From showing-off to showing-with

At some point in life, not necessarily the same point for everyone, childish showing-off turns into adult sharing. In children, showing off may be a means of trying to overcome a sense of weakness or virtual non-existence; this will become clearer if we perhaps extend the meaning of “child” to include all supposedly immature persons; it is a known fact among a certain elite that the search for a physically attractive mate is for reasons of vanity, rather than individual need or want. The latter point can be substantiated by a desert-island illustration: in such a situation, basic sexual compatibility is sufficient, and no frills are necessary – or even meaningful. Showing-off, then, is for a “child” a means of affirming some meaningfulness for her existence as opposed to the existence of others. As the basic existence of the person gradually become established, however, the need for antagonistic existence diminishes; there grows, in its place, the need for filling out qualitative gaps in that existence. In other words, the person is more or less aware of his own weaknesses at this point, weaknesses that he has to live with, and which he cannot overcome by acquiring new toys to show off. At this point, the person needs simultaneously to show her own weaknesses and to overcome them; she needs to show her weaknesses, because that is the only way she can be what she really is – in other words, showing one’s weaknesses becomes a means to confirm one’s own existence, as opposed to the earlier state, where showing weakness was suppressed at all cost. Mere unveiling of weaknesses, however, leaves a meaningless and empty blank.
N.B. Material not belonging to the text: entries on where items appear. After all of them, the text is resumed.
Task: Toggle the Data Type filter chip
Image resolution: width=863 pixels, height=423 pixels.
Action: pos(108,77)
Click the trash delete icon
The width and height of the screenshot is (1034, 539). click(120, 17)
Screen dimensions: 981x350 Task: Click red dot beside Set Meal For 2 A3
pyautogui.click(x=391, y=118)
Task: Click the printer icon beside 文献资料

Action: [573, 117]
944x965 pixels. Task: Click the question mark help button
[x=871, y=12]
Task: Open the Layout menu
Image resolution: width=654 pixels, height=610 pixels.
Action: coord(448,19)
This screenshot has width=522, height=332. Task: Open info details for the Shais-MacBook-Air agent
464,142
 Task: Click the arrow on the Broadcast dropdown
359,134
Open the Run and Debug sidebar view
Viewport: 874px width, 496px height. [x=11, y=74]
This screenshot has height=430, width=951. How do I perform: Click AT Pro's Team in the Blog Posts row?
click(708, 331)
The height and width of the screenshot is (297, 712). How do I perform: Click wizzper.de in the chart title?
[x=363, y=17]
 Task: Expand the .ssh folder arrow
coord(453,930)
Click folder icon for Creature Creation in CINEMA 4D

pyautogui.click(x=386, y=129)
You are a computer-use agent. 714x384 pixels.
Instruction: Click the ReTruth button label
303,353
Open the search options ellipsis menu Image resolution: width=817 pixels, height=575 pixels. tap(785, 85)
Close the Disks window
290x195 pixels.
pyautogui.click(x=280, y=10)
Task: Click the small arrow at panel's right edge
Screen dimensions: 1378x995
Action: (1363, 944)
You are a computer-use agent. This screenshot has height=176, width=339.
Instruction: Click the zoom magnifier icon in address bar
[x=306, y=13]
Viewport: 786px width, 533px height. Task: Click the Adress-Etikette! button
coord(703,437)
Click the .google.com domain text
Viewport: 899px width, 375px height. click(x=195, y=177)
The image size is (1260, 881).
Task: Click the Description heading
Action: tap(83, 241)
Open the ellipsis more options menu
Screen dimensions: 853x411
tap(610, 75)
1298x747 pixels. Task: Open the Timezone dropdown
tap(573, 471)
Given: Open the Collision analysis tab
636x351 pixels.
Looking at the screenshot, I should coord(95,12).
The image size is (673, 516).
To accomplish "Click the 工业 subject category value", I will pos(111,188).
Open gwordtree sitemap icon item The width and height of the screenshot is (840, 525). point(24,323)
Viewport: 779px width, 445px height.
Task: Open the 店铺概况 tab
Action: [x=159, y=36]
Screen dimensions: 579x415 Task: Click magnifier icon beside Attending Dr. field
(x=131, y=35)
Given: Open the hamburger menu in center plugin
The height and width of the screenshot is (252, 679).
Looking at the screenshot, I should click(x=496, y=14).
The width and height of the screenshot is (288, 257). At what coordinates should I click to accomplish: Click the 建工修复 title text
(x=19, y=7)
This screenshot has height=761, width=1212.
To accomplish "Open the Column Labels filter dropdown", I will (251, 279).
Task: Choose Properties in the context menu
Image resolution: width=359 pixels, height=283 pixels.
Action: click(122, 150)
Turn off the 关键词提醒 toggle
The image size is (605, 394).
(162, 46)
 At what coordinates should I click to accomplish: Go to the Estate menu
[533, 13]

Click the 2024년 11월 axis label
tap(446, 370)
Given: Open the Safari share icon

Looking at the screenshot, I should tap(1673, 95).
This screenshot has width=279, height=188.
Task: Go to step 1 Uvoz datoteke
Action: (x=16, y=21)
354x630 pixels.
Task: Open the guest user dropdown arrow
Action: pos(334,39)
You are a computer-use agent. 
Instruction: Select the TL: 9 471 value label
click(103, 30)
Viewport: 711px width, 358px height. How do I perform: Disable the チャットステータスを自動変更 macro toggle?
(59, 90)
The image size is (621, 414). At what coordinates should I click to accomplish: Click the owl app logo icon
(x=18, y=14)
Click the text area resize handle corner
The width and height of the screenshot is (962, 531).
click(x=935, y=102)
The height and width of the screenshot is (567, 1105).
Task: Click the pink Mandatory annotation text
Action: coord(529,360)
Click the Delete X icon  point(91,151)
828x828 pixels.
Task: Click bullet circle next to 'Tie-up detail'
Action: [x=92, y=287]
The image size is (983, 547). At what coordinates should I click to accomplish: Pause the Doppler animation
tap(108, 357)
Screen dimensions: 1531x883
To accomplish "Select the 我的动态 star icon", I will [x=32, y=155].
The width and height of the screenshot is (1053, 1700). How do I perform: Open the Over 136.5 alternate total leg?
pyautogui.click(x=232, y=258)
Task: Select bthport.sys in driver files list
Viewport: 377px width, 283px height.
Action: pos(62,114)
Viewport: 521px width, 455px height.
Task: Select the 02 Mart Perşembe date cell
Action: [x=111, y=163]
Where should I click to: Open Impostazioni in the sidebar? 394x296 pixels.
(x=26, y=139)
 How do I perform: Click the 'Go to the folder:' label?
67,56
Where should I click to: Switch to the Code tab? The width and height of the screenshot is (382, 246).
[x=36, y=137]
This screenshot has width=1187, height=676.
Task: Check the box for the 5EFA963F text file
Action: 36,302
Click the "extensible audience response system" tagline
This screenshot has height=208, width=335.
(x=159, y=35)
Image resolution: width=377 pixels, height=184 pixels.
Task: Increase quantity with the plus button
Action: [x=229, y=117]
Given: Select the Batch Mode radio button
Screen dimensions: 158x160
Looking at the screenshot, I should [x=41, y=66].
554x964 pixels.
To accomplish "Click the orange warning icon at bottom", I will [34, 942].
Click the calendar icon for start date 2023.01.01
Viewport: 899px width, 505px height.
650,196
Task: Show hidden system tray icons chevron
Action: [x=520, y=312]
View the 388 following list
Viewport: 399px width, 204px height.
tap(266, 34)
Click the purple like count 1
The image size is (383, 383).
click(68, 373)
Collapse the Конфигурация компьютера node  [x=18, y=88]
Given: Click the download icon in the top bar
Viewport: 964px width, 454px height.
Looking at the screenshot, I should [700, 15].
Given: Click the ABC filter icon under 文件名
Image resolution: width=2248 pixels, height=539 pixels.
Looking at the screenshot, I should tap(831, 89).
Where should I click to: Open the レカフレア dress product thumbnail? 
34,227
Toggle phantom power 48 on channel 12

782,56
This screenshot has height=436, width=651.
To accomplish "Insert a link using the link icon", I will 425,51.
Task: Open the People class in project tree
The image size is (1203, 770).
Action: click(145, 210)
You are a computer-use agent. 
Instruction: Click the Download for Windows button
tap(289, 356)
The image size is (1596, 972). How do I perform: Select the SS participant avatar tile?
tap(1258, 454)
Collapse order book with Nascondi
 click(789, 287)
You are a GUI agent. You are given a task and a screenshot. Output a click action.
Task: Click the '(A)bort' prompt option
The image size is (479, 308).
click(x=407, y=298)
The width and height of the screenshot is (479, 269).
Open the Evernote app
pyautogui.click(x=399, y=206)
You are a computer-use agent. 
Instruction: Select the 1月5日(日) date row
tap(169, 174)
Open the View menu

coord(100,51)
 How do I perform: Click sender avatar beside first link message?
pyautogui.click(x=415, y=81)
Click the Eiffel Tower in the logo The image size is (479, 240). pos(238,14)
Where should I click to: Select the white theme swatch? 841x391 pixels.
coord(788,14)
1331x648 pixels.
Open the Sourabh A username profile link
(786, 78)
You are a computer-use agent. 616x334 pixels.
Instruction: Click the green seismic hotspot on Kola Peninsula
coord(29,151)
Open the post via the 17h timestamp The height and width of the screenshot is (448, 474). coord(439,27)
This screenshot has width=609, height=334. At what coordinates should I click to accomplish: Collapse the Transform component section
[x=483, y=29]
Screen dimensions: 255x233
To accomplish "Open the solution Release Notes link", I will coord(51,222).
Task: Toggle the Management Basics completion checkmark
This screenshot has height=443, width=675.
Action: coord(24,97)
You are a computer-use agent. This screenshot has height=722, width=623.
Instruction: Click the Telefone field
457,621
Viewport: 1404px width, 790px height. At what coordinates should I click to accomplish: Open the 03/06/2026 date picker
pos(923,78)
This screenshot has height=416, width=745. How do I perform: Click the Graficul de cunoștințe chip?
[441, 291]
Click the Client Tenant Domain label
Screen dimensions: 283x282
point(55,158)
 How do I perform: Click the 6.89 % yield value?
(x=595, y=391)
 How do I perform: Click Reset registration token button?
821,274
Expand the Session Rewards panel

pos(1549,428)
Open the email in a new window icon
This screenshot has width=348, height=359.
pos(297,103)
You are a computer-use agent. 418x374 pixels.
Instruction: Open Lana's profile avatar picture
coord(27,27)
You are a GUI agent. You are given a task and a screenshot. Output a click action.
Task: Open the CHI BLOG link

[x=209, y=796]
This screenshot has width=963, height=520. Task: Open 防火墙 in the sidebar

Hence, the weaknesses need to be overcome as they are being unveiled. This can be done by mutual collaboration between two persons; as the first person shows off, for instance, her knowledge of geography or his new car, the second person moves in, and, by showing interest or enthusiasm, brings meaning into the situation. Speaking more explicitly, the first person, by showing off her knowledge or his possessions, communicates his/her need for approval. Therefore, showing off, far from creating interpersonal distance and antagonism, as it did in “childhood,” become a means of sharing oneself with others. An established and mature personality no longer means to say, “I have a lot of knowledge, money, or taste”; rather, such a person wishes to convey his/her qualitative weaknesses, and to seek help in alleviating them.

11 January 1985

The one in all

Why should I try to be considerate and warm towards the bank teller or the supermarket cashier? After all, she is only a stranger who I will never get to know. Nevertheless, isn't she just like me and all the people I do know? Wouldn't I like to have been friendly towards the people I now know, when I did not yet know them? Aren't people, therefore, deserving of consideration and warmth, irrespective of whether I happened to know them or not? After all, everyone is someone's friend or acquaintance. Thus, perhaps, the mystic's vision of "the one in all" -- or, as some of them would say, the vision of the friend in all; through such a vision, the artificial duality of friend and foe, and hence that of I and he, dissolves into a unified vision of all humanity, and perhaps later into a universal vision embracing own life, and eventually the entire cosmos; the latter may perhaps be accomplished by thinking of the cosmos as a part of what I am, rather than an "it".